== Segment start ==

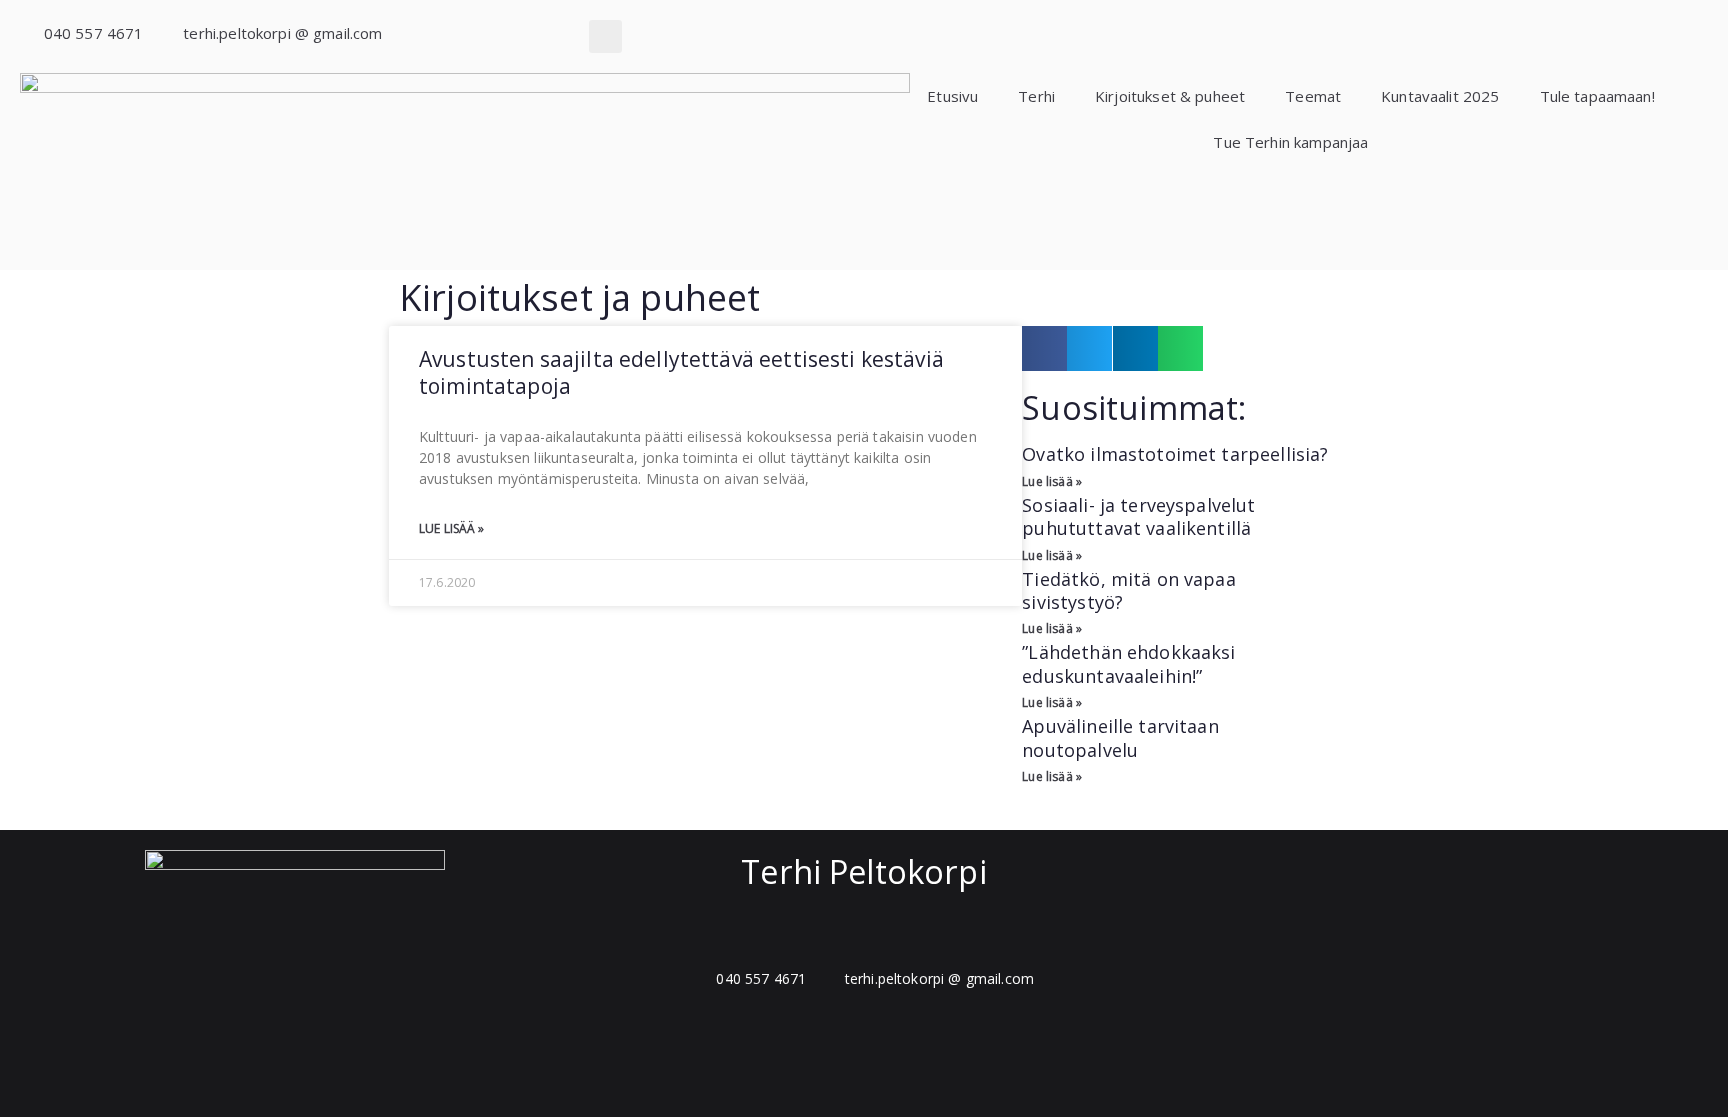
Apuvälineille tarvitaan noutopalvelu (1120, 737)
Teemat (1313, 96)
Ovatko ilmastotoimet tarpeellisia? (1175, 454)
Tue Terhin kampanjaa (1290, 142)
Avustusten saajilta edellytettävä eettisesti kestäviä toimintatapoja (681, 372)
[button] (605, 36)
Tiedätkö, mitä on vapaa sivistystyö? (1128, 590)
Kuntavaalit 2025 (1440, 96)
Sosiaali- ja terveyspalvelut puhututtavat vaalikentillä (1138, 516)
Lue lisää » (452, 528)
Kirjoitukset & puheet (1170, 96)
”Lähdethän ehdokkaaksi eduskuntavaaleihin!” (1128, 663)
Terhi (1036, 96)
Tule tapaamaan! (1597, 96)
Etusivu (952, 96)
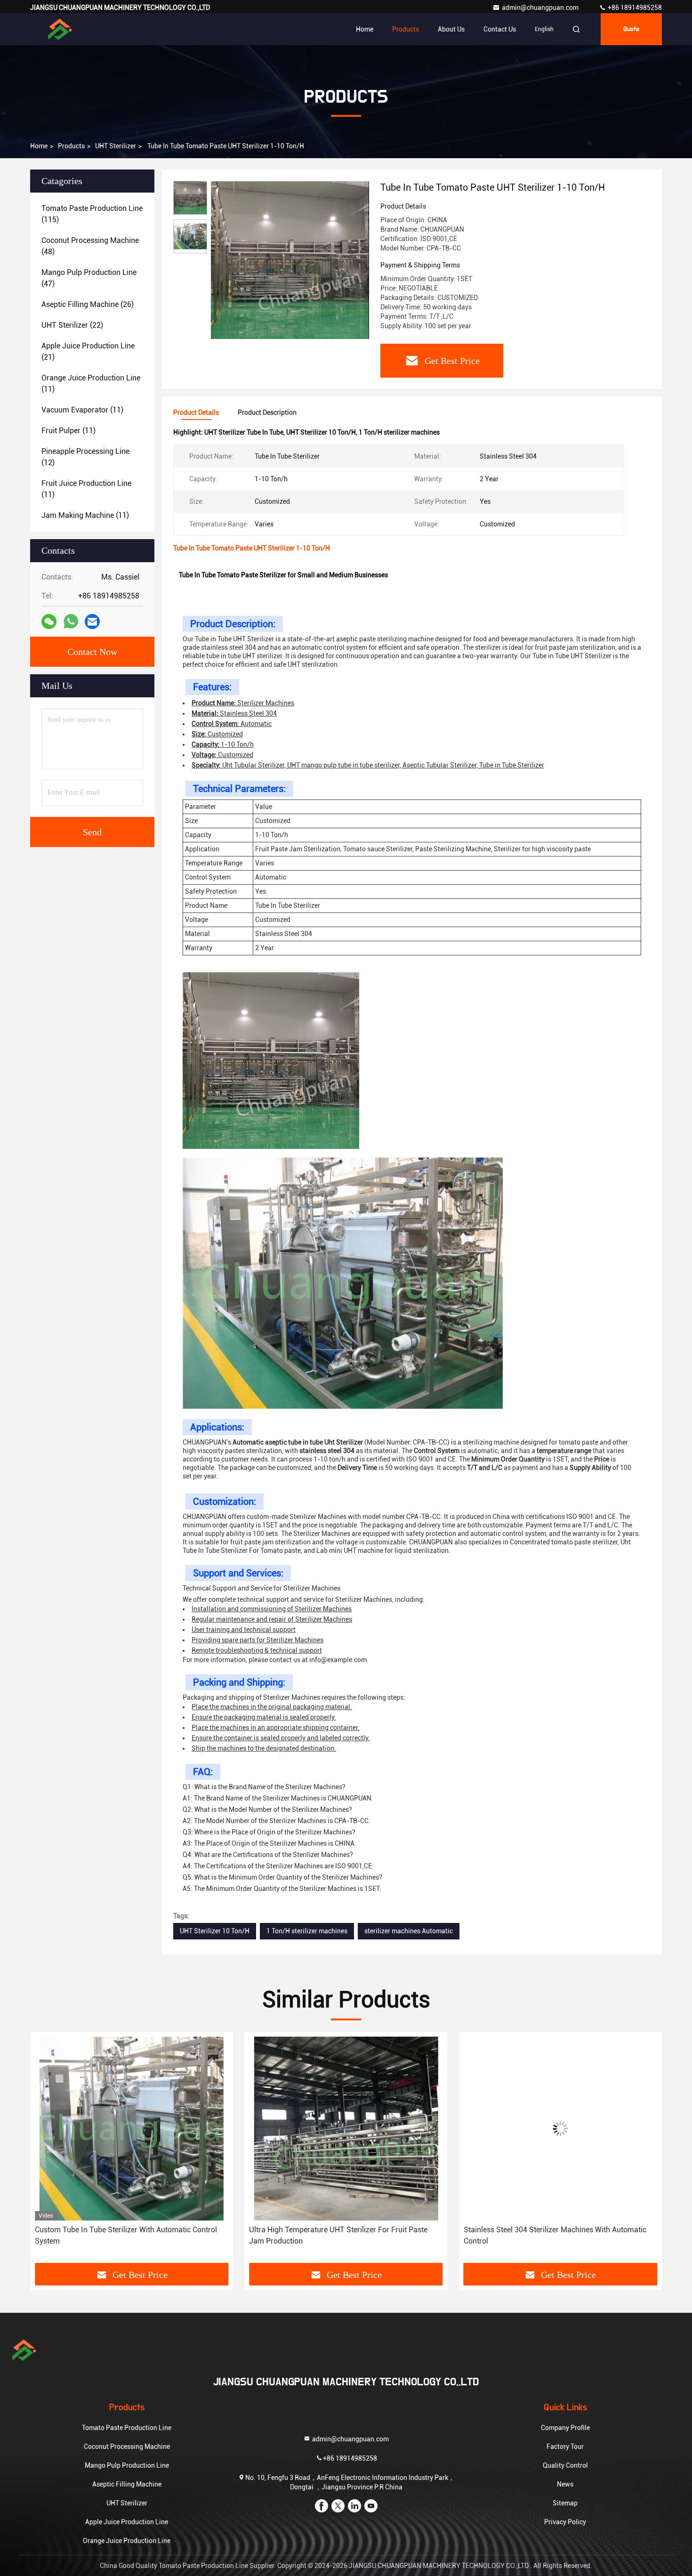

== Segment end ==

**Exercise directions:** Nothing but an exact copy of the data above, minus its pictures, should appear in the response.

**Response to the task:**
Apuvälineille tarvitaan noutopalvelu (1120, 737)
Teemat (1313, 96)
Ovatko ilmastotoimet tarpeellisia? (1175, 454)
Tue Terhin kampanjaa (1290, 142)
Avustusten saajilta edellytettävä eettisesti kestäviä toimintatapoja (681, 372)
[button] (605, 36)
Tiedätkö, mitä on vapaa sivistystyö? (1128, 590)
Kuntavaalit 2025 (1440, 96)
Sosiaali- ja terveyspalvelut puhututtavat vaalikentillä (1138, 516)
Lue lisää » (452, 528)
Kirjoitukset & puheet (1170, 96)
”Lähdethän ehdokkaaksi eduskuntavaaleihin!” (1128, 663)
Terhi (1036, 96)
Tule tapaamaan! (1597, 96)
Etusivu (952, 96)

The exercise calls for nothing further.